The issue raised in this appeal is how the Commissioner is to calculate a fair and reasonable profit provision for automobile insurance companies.

*674The parties do not dispute and our courts have long recognized that the “insurance business is divided into two separate and distinct branches, (1) the underwriting business and (2) the investment business.” Comr. of Insurance v. Rate Bureau, 300 N.C. 381, 446, 269 S.E.2d 547, 587, reh’g denied, 301 N.C. 107, 273 S.E.2d 300 (1980). The North Carolina Rate Bureau (Bureau) contends that the law of this State requires automobile insurance rates to be established so that insurance companies receive a profit on their underwriting business that is equal to the total profit received by other industries of comparable risk. The North Carolina Insurance Commissioner (Commissioner) argues that the establishment of automobile insurance rates in the manner suggested by the Bureau would be inconsistent with the laws of this State and would “provide insurance companies with a return in excess of the returns earned by industries of comparable risk and will result in excessive rates.” I agree with the Commissioner.

Automobile insurance rates must be “adequate to produce a fair and reasonable [underwriting] profit.”1 Id. at 443, 269 S.E.2d at 585 (quoting Comr. of Insurance v. Attorney General, 16 N.C. App. 724, 729, 193 S.E.2d 432, 435 (1972)). The question of whether the rate is “fair and reasonable” is a question of fact for the Commissioner which “involves consideration of profits accepted by the investment market as reasonable in business ventures of comparable risk.” In re Filing by Fire Ins. Rating Bureau, 275 N.C. 15, 39, 165 S.E.2d 207, 224 (1969).

In this case, the Commissioner determined that a 5.7 percent return on an automobile insurance company’s underwriting business was a fair and reasonable profit provision. After making that determination, the Commissioner “tested” his decision by comparing the 5.7 percent return on underwriting with the total return (underwriting and investments) of other businesses of comparable risk. In making that comparison the Commissioner determined that the 5.7 percent return on underwriting when combined with return on investments of the insurance companies amounted to a total return for the insurance company within the range of the total return received by other businesses of comparable risk.

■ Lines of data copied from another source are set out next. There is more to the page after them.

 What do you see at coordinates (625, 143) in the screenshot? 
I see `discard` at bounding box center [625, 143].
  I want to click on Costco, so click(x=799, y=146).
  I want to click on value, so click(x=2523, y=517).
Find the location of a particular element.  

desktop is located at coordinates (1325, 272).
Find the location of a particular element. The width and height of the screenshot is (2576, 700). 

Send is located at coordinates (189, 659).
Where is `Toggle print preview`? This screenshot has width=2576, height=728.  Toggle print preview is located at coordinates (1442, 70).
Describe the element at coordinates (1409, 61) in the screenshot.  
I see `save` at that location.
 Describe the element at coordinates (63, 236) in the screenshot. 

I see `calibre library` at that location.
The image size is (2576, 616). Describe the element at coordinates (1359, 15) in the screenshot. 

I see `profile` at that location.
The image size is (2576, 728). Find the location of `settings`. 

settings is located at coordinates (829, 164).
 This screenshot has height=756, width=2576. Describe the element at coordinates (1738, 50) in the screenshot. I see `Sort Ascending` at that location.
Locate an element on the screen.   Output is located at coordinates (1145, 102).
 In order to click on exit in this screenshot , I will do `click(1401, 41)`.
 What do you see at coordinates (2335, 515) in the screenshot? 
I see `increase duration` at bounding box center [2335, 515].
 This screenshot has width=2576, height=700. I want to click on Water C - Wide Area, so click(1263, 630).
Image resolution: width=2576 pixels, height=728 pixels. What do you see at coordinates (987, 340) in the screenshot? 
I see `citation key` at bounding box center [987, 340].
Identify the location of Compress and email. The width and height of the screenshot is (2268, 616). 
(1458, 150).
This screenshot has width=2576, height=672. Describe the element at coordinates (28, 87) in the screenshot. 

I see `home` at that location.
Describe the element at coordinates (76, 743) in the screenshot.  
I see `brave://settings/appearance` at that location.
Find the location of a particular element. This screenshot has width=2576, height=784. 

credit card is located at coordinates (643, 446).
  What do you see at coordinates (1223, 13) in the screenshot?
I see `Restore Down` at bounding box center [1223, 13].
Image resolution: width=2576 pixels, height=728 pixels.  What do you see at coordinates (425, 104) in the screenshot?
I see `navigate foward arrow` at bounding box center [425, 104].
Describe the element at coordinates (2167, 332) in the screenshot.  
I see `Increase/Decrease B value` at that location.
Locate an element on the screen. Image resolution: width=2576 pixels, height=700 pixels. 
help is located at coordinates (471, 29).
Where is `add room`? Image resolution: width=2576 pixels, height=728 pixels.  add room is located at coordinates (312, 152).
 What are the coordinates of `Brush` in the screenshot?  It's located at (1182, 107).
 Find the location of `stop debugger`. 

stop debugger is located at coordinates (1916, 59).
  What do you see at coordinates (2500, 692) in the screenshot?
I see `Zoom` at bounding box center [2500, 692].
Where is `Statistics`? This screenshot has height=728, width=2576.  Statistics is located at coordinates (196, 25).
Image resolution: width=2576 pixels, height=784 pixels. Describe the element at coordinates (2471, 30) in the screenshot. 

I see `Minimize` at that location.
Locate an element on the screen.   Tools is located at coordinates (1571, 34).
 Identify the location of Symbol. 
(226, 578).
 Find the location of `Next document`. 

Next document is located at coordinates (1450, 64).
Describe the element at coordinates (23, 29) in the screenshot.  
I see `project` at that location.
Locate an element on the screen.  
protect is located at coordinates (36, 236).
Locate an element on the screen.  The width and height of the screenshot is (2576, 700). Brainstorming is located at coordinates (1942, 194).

The procedure used by the Commissioner complies, as best as possible, with the somewhat conflicting directives of our courts: *675(1) set rates so as to produce a fair and reasonable profit on the underwriting portion of the automobile insurance business, and (2) set rates so as to provide the insurance company a profit consistent with profits from other businesses of comparable risk. The conflict in these directives arises because the profits from other businesses of comparable risk are usually not divided into underwriting and investments. Thus, to set the underwriting rates as suggested by the Bureau, consistent with other businesses, allows the automobile insurance company a return on its underwriting business equal to the total return of businesses of comparable risk. When that underwriting return is added to the return the insurance companies receive on their investments, they receive a return in excess of that received by comparable companies. For example: assume that the total return received by comparable companies is 13 percent. If automobile insurance rates axe established so as to provide the insurance company with an underwriting return of 13 percent, and the insurance company is also receiving a return of 7 percent on its business investments, then the total return for the insurance company would be 20 percent, an amount substantially in excess of the 13 percent total return of other comparable businesses. I simply do not believe that this result represents either the intent of our legislature or a proper construction of our case law.

I would, therefore, affirm the order of the Commissioner.

. Because the rate must provide a fair return on the underwriting business, return on investments held by the insurance company are not to be considered. Comr. of Insurance, 300 N.C. at 444, 269 S.E.2d at 686.